Lune saw it, too. She swept past Galen and took Dr. Andrews by the arm, helping him into a chair. “Thank you,” the man whispered, his voice a ghost of what it had been before.
Then he saw Galen, and surprise sparked another bout of coughing. When it ended, Andrews rasped, “Mr. St. Clair—you were supposed to be at Sothings Park.”
“I came to see the mercury,” Galen said, his own voice as hushed as if
he stood at someone’s deathbed.
Andrews shook his head. “I don’t have it yet.”
Lune and Galen exchanged looks of mutual confusion. “But your letter said—”
“Need you.” He pointed at Lune. “It won’t work with a nymph. We need the connection to the Onyx Hall. Just as the Dragon acquired an association with air by its transmission to the comet, so are you completed by your realm.”
“Dr. Andrews, no.” It hurt all the more because Galen had believed their problem finished at last. “If this mercury depends on a connection to the Onyx Hall, it cannot be used; the power of the Hall is exactly what the Dragon desires. You would give our enemy precisely the thing we fight to keep it from.”
Andrews’s breath rattled audibly in his chest, and he clutched his ever-present handkerchief as if it were the only thing anchoring his spirit to his body. “There is no other choice, Mr. St. Clair. If the Dragon’s power is as great as you say, then it must be matched by a source equally strong; only the Onyx Hall will suffice. Else sulphur will obliterate mercury and the work will be lost.”

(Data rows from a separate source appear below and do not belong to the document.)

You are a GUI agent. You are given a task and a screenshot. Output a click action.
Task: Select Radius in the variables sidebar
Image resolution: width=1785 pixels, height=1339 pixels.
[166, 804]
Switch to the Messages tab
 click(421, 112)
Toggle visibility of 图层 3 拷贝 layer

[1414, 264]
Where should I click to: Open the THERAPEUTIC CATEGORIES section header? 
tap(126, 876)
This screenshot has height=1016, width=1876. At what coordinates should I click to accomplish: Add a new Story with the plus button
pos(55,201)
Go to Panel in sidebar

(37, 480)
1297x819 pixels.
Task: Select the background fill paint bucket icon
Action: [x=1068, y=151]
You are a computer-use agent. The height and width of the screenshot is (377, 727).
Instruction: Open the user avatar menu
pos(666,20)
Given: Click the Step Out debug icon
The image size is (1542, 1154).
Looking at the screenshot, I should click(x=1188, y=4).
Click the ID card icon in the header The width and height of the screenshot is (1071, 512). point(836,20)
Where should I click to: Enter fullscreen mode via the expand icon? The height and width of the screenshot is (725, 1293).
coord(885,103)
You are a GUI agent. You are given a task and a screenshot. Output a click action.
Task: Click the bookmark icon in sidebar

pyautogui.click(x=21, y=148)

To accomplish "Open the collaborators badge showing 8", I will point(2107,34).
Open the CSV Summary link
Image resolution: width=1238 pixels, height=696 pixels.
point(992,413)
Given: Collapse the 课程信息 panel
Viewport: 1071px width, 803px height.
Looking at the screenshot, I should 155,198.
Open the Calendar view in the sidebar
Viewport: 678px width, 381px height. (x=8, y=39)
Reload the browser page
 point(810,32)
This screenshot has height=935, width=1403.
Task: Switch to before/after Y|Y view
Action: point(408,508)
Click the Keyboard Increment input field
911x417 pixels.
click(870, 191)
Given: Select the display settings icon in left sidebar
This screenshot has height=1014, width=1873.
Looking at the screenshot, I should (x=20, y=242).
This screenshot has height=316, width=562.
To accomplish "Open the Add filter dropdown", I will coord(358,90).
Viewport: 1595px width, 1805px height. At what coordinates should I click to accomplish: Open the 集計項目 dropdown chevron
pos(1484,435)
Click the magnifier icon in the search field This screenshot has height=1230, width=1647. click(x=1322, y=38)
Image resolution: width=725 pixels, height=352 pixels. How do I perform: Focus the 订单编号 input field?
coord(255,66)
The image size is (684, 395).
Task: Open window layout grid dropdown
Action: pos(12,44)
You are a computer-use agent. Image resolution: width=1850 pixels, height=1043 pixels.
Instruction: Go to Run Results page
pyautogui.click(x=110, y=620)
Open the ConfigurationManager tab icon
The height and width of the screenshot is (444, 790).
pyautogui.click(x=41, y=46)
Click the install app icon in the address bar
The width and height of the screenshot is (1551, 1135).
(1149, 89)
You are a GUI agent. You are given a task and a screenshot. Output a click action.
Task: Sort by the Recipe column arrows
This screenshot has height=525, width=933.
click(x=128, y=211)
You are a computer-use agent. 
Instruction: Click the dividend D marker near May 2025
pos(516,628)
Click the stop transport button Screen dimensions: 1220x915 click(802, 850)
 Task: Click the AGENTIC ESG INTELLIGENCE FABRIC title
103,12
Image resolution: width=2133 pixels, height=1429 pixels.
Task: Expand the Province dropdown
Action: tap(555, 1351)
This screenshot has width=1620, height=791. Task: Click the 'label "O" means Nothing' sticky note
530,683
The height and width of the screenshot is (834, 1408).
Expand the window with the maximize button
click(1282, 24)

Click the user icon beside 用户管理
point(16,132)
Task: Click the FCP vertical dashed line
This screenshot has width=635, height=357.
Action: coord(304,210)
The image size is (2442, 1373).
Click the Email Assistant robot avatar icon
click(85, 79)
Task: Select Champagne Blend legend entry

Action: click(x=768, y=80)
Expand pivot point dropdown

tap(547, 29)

Galen rose slowly to his feet. His entire body was trembling, and the dark, bare space of the drawing room seemed to be closing in on him, narrowing his world to himself and Dr. Andrews alone. He didn’t want to ask, but he had to; the salvation of London depended on it. “How—how would the extraction be done?”
The dying man finally met Galen’s eyes, and what he saw revealed there struck him dumb with horror.
Andrews whispered, “I’m sorry.”
The doors to the drawing room opened. In came six people Galen didn’t recognize: ordinary laboring men, or so they appeared to be, except he knew without question that they were fae under glamour.